Jaime Martinez, Jr.
April 13, 1977 ~ January 4, 2004

Finding My Way
The newness of the pain fills my todays and tomorrows,
the loss of a child must be the most painful of all sorrows.
I struggle to find the strength to face another day,
I look at pictures, remember his face, fall on my knees and pray.

I hear the same question over and over in my mind: Why?
I hide my face in my pillow, think of my son, heart breaking as I cry.
I search for answer from books as well as from God above.
I try to reach out to friends, for comfort and for love.

My arms once held this wonderful little boy,
Oh, what I wouldn't give for just a few more seconds of joy.
How could I have known that he would leave before me?
This just isn't the way LIFE is suppose to be.

I will keep working through this new experience of grief.
He will always be my sunshine, though his life was too brief.
I don't know how long this journey could last,
I try to look to the future, but long to stay in my past.

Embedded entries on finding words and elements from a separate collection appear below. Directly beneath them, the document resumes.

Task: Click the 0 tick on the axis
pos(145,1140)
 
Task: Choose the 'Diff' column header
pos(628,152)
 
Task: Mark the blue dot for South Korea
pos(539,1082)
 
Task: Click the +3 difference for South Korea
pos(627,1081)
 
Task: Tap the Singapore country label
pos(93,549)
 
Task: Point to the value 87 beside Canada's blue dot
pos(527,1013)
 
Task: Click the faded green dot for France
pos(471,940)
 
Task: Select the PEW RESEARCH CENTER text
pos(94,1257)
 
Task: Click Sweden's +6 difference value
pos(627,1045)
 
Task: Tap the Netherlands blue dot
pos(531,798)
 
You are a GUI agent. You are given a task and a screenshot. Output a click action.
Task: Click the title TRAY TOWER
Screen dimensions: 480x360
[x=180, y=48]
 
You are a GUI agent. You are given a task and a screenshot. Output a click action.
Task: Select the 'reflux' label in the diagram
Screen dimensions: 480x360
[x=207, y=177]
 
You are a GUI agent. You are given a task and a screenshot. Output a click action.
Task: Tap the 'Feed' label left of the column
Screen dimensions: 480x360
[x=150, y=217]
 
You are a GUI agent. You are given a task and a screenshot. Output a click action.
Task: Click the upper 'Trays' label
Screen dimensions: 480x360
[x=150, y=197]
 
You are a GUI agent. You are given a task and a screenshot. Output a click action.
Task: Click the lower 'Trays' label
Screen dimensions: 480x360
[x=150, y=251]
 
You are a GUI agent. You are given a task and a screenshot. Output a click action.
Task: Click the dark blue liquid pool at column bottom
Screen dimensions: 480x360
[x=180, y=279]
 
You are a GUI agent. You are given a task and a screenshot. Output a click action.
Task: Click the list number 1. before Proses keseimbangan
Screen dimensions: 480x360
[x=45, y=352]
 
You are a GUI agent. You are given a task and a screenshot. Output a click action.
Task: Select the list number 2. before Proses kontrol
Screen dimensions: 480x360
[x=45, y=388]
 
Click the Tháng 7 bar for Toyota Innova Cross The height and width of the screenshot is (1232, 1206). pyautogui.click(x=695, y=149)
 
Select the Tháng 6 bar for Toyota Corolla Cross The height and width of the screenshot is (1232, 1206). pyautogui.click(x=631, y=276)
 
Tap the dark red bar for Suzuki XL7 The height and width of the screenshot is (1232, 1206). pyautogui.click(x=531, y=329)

As time goes on I pray the pain will become familiar to me
until I can join my son Jaime, for all eternity.

We miss you so much, if you are looking down at us I pray you know how much
we love and miss you.  My life will never be the same. It's been two years but it
still feels like yesterday when the detective came to my work place and gave me
the news, that you were in a car accident and you were no longer with us.

I pray you are in Heaven. That's all I want.
That God has you in his Heavenly home and that
we will meet again one day.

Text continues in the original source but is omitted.